Valued readers know of my interest in sharing accounts of mysterious happenings, some of which I've labeled GodNods. Others, like the following event, are about the inexplicable events that occur in day-to-day life.
An extremely close (and far saner than I) friend who didn't want her name used for fear of being accused of having leaned too far back in her rocker had an experience straight from "The Twilight Zone" the other day.
And when you hear her story, I can see where you could think she was experiencing hallucinations. I suspect she will puzzle over the event throughout her remaining days.
She told me she was traveling from Harrison to a subdivision about 20 miles north, just outside the little community of Omaha.
Her destination that morning was a home she'd visited several times located in an upscale subdivision known as Stonegate. To get there, she'd passed the few stores that comprise Omaha's business sector. She was keeping watch to her left about two miles farther along the two-lane highway for the sometimes difficult-to-spot Stonegate entrance.
After several minutes she realized she'd missed that turn and wound up well past the entrance, so she turned around and headed back along the same highway.
That's when things became, well, downright spooky in the days before Halloween.
Instead of finally encountering the turn into Stonegate, it was as if she'd entered some form of time warp and instead was entering downtown Omaha from Harrison just as she had done 10 minutes earlier.
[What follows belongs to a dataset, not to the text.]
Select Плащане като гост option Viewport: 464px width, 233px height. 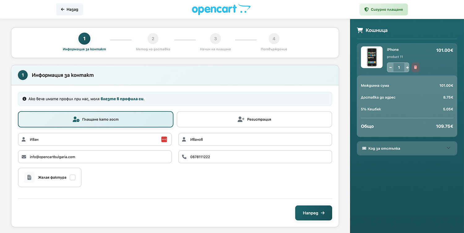point(96,119)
"I didn't believe or understand it," she said. "I left Omaha behind initially, drove well past the subdivision entrance, then turned around and drove back toward Omaha after realizing I'd gone too far. So now I expected to see the Stonegate sign on my right.
"But the next thing I knew, I was driving back through town again on the very same road," she said. "That sort of thing freaky thing has never happened to me before. I still can't believe it did."
She drove on a short time until spotting the Stonegate marker on her left, as she'd originally expected, and finally arrived at her friend's house.
There are many stories out there, both told and yet-to-be, that defy time, space and the known laws of physics (well, except for the mysteries of quantum physics).
Readers may recall my column from a few years back about the Fayetteville family on a road trip to Texas who were about to run out of gas as darkness settled after they'd taken a seldom-traveled 12-mile shortcut across a rural, desolate area.
The road had been suggested as a time-saver by a stranger along the four-laned interstate during their last stop for gas.
In what seemed like a miracle, especially at that time of day and in such a unlikely spot, they spotted a dilapidated gas station sitting just off the road. And it was open.
An older man sat inside, illuminated by a single light bulb hanging from the ceiling. Thankful to be saved by this strange place, they vowed among themselves to stop and thank him again on their return trip.
Yet they weren't able to find a sign of the station several days later, or on future trips and careful searches along the road. It was as if the station never existed.
Of course, they knew better since it had been in the right place at just the right moment to rescue them with fuel.
Then there was the couple I read about several years back who were touring Europe and said they discovered a quaint bed and breakfast inn with people who dressed and spoke somewhat oddly.
When they returned to stay at the site a year or so later, they said there was nothing there to show the inn had ever existed.
If nothing else, these make for good stories. But I know my friend was explaining exactly what happened to her in Omaha, and the Fayetteville widow and her now-grown son (who was a witness as a child) had to have visited that dilapidated gas station one night far off the beaten path.
"It's been years, but I'll always remember that man and the single light bulb hanging from the ceiling," he said.
I've come to believe there are many such inexplicable happenings in this world, and many who experience one don't care to discuss it for the very reason my friend didn't want her name used. If you've had one, send it to the email address below. I'll listen.
Leading the nation
Looks like folks are going back to work here in the Natural State. The website WalletHub reported the other day that weekly unemployment claims for the week of Oct. 24 decreased by 35.10 percent compared to the previous week, which marked the second-largest decrease in the nation.
WalletHub also reported weekly unemployment claims in Arkansas were 9.93 percent lower than in the same week last year. And weekly unemployment claims were 28.45 percent lower than in the same week pre-pandemic (2019).